Si la historia del catolicismo se mide por siglos, una legislatura papal se acerca más a los cinco años que a los cuatro

Si la historia del catolicismo se mide por siglos, una legislatura papal se acerca más a los cinco años que a los cuatro. Francisco cumple su primer lustro, decidido a marcar su impronta en una Iglesia que, dejando de lado la metafísica, sufre una acelerada descomposición sociológica perfectamente constatable en cifras. Al menos en Europa y en Hispanoamérica. El papa cumple su primera legislatura como consecuencia de un acto revolucionario: el extraño gesto profético del último papa europeo, que decidió renunciar antes de que hubiera llegado su hora -es decir, antes de fallecer-, en contra de lo que dicta la tradición. Benedicto XVI, el teólogo alemán que amaba los matices intelectuales, la exégesis erudita y la liturgia tridentina, se retiraba urgido por la fidelidad a su propia conciencia. Al contrario que su predecesor, Juan Pablo II, sospecho que Joseph Ratzinger siempre supo que el futuro inmediato del catolicismo era la irrelevancia social. Así, al menos, lo dejó escrito en la década de los sesenta, cuando afirmó que el cristianismo perduraría sólo de forma minoritaria, como una levadura para los siglos venideros. De ahí, que su obsesión -al contrario que Juan Pablo II y Francisco- fuese fundamentar una hermenéutica de la continuidad que permitiese preservar una cierta cohesión en el seno de la Iglesia, frente a la tentación de la ruptura y de la tabula rasa. Planteó la guerra cultural, consciente del valor de las ideas para moldear la sociedad; pero lo hizo más pensando en su propia grey y en promover un determinado debate social que como un acto de propaganda al servicio de una ideología del conflicto. Benedicto XVI no era moderno, pero sí sofisticado; Francisco es moderno, pero no sofisticado.

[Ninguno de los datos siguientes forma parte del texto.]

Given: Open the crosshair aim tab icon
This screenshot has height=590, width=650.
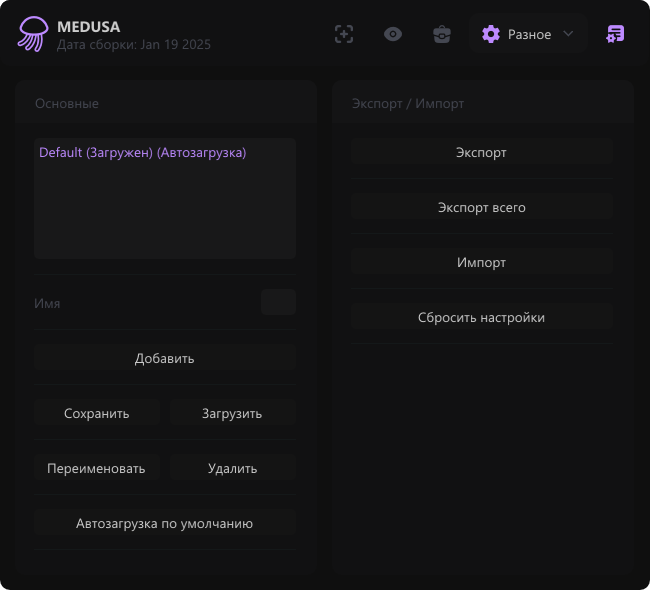Looking at the screenshot, I should click(x=344, y=34).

Por supuesto, la modernidad bergogliana no responde a los criterios habituales según los que la Ilustración liberal ha definido el progreso en Europa. De hecho, desde esa perspectiva, Francisco sería un papa ligeramente "oscurantista" al poner en duda los enormes avances que se han producido en estos dos últimos siglos en cuanto a los estándares de vida globales. No se trata de un oscurantismo reaccionario, pero sí de raíz emocional, que no puede desligarse de la experiencia fallida del siglo XX en Hispanoamérica. De la documentada biografía que Austen Ivereigh escribió de Bergoglio, se deduce con claridad el marco peronista de su pensamiento político, que no es lo mismo que afirmar -como hacen algunos de sus detractores- que Francisco sea peronista. Hablo de una sentimentalidad y de un lenguaje que resultan más comprensibles si asumimos el contexto argentino que desde los referentes intelectuales que han sustentado la evolución política europea. Así, nos movemos de la Iglesia doctrinal a un catolicismo emocional, que pone su énfasis más en los buenos sentimientos que en un cúmulo histórico de dogmas y tradiciones; un desplazamiento que no es ajeno al aliento político presente en nuestra época.

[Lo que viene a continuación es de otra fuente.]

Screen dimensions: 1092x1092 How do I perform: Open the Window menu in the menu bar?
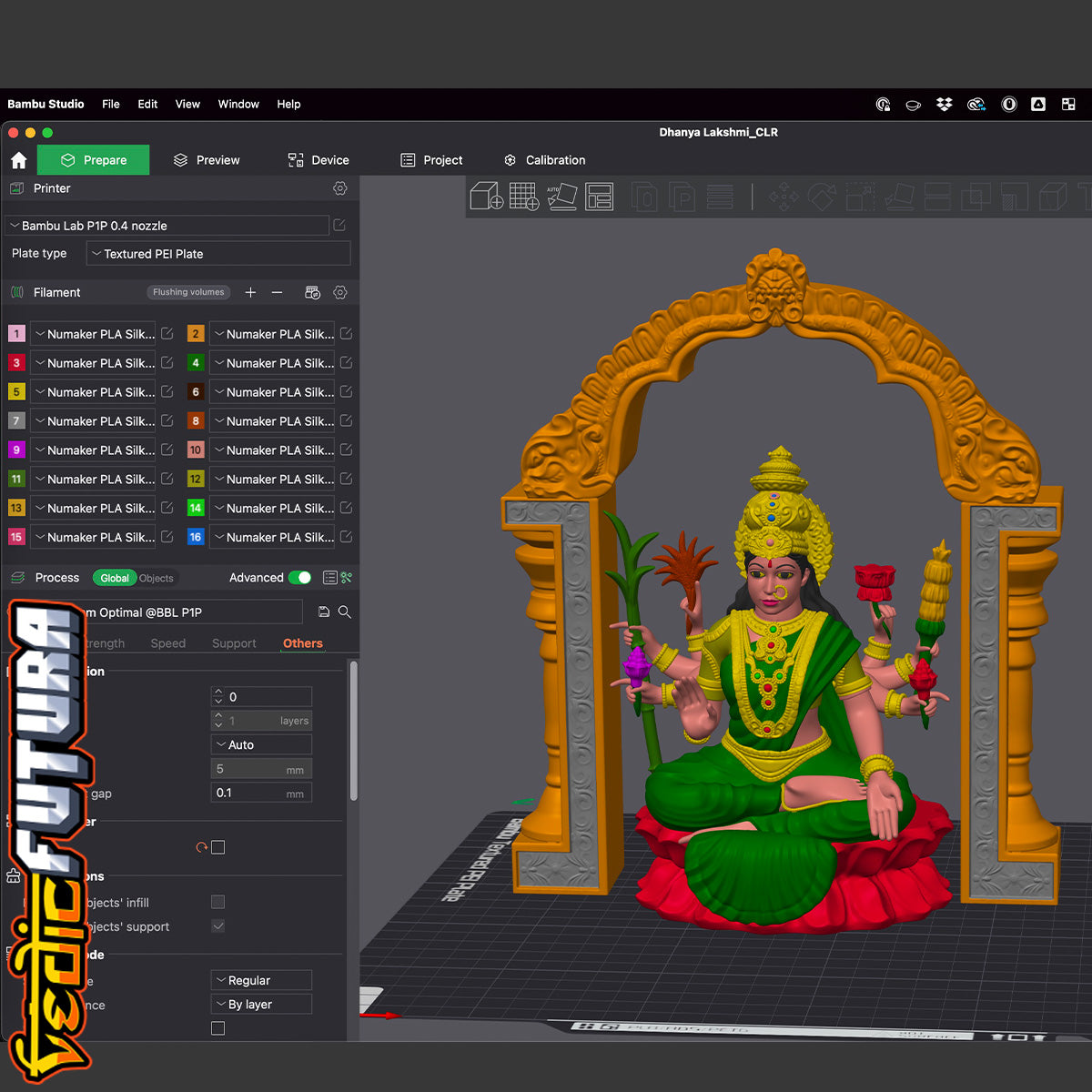pos(238,104)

Si los primeros cinco años de Francisco se han caracterizado por su evidente popularidad, las tensiones acumuladas en el interior de la curia -y el invierno demográfico eclesial- anuncian un segundo periodo más complejo: el malestar latente entre los cardenales más conservadores por la recepción de la Amoris Laetitia, las acusaciones de corrupción -no probadas- hacia algunos de sus colaboradores más estrechos, las dificultades que afronta la reforma de la Iglesia y el eventual cisma del catolicismo chino que se siente traicionado por el Vaticano; todo ello marca un calendario plagado de minas, que tampoco se puede desvincular del próximo Sínodo para la Amazonia, del cual se espera algún indicio que flexibilice el celibato sacerdotal. Los gestos proféticos suelen tener consecuencias. El de Benedicto XVI no ha sido una excepción.